Methods: A systematic review of studies investigating complications after surgery for hip fractures in ESKD patients receiving dialysis was performed across various databases. Mortality (30-day or longer) was the primary outcome.
Results: Thirty studies encompassing 23,024 dialysis patients were included, most of which had a low risk of bias (n = 26; 87%). Thirty-day (RR 2.2; CI 95 %: 1.5, 3.2 and HR 2.3; CI 95%: 1.7, 3.0) and overall mortality (RR 1.9; CI 95%: 1.6, 2.2) were two-fold greater in dialysis patients. There was also an increased risk of surgical site infection (RR 1.6. CI 95%: 1.3, 2.0), major adverse cardiac events (RR 1.9. CI 95%: 1.3, 3.0), and sepsis (RR 1.9. CI: 1.5, 2.2) in this cohort compared to a non-dialysis cohort.

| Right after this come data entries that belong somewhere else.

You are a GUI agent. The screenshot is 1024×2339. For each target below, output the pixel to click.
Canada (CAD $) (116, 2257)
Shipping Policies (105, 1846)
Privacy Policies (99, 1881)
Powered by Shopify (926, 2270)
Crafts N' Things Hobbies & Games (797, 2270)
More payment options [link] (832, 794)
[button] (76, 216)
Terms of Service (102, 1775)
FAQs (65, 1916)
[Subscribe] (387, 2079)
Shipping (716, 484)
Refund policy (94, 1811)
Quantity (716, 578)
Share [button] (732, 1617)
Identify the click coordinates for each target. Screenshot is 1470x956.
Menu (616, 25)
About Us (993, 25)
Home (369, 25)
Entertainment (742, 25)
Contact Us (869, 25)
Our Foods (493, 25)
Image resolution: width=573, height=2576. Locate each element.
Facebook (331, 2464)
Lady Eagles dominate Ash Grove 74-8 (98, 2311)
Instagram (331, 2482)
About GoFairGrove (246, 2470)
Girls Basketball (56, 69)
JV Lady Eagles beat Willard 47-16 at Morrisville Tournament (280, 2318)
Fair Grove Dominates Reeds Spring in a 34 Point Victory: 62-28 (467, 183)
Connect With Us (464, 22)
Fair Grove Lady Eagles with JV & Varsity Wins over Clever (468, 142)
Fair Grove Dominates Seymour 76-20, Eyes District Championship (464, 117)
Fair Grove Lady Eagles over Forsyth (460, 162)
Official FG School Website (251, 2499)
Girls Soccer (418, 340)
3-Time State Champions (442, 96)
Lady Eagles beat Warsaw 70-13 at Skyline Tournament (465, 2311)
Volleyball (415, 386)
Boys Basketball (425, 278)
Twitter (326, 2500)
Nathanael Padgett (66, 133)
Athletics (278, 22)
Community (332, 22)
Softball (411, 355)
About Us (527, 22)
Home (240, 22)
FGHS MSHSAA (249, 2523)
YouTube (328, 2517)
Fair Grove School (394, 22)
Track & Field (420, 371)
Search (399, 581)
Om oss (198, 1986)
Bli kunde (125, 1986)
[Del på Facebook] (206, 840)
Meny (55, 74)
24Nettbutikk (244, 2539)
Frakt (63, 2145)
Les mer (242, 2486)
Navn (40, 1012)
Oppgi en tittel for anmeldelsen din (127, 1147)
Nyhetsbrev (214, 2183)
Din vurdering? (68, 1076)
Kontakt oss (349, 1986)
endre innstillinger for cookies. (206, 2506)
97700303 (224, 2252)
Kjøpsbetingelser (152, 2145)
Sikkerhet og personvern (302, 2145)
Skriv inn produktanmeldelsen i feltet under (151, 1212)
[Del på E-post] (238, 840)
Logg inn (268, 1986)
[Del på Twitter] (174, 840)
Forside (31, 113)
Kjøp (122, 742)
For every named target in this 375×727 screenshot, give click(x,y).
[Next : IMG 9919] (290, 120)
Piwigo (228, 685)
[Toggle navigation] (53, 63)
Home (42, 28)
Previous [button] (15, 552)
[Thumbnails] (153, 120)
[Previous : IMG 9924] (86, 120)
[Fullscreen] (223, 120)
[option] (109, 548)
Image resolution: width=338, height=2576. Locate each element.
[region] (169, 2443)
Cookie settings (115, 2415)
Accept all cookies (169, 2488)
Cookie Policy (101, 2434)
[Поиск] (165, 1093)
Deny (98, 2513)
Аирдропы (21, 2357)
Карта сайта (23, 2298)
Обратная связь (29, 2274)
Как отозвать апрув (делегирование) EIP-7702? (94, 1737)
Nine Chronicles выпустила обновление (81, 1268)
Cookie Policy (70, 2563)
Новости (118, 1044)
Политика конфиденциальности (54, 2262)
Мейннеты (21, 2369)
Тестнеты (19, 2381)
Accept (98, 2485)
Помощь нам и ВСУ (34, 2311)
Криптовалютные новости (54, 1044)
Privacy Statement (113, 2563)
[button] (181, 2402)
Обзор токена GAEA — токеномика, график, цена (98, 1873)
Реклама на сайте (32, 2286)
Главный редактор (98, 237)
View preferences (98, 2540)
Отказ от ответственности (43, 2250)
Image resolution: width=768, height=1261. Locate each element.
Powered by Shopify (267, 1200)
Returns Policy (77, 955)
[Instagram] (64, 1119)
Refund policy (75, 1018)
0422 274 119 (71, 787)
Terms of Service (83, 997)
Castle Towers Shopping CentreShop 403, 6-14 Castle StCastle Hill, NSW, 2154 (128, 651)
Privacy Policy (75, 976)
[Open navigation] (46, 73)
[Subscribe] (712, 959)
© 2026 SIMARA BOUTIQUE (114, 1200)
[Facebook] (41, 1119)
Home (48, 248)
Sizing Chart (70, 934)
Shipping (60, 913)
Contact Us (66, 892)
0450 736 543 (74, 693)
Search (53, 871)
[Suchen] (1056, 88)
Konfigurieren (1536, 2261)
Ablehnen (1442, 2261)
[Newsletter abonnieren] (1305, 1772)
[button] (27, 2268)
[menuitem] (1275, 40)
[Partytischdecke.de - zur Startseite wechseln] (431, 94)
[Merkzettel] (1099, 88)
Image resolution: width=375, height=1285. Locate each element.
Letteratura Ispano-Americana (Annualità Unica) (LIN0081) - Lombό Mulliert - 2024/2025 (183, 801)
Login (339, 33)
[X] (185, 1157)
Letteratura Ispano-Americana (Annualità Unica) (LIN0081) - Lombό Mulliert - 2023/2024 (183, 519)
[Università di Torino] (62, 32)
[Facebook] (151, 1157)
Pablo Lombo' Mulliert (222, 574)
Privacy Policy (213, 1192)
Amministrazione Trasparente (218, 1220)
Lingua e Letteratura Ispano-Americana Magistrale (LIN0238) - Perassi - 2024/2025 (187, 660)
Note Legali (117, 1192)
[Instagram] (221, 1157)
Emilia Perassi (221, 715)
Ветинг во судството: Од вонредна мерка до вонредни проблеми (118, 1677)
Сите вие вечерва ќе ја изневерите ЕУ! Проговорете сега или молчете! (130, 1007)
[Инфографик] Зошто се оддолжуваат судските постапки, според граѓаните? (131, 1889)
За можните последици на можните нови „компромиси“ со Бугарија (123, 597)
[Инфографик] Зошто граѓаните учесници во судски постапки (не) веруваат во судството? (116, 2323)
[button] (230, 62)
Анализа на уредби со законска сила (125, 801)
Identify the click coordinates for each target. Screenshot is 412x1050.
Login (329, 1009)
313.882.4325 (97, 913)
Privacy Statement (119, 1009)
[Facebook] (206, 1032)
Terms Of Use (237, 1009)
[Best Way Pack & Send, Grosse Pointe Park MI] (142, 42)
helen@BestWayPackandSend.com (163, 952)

Conclusion: Patients receiving dialysis experience two-fold greater mortality after hip fracture surgery compared to patients not receiving dialysis. Dialysis patients face higher rates of wound infection, major adverse cardiac events, and sepsis. Results from this study provide quantitative estimates for perioperative counselling of patients alongside families. While some tools aid in predicting post-operative outcomes, further research may refine risk stratification in this cohort. Additional evidence is required to establish evidence-based models of care that optimise the peri-operative health of dialysis patients.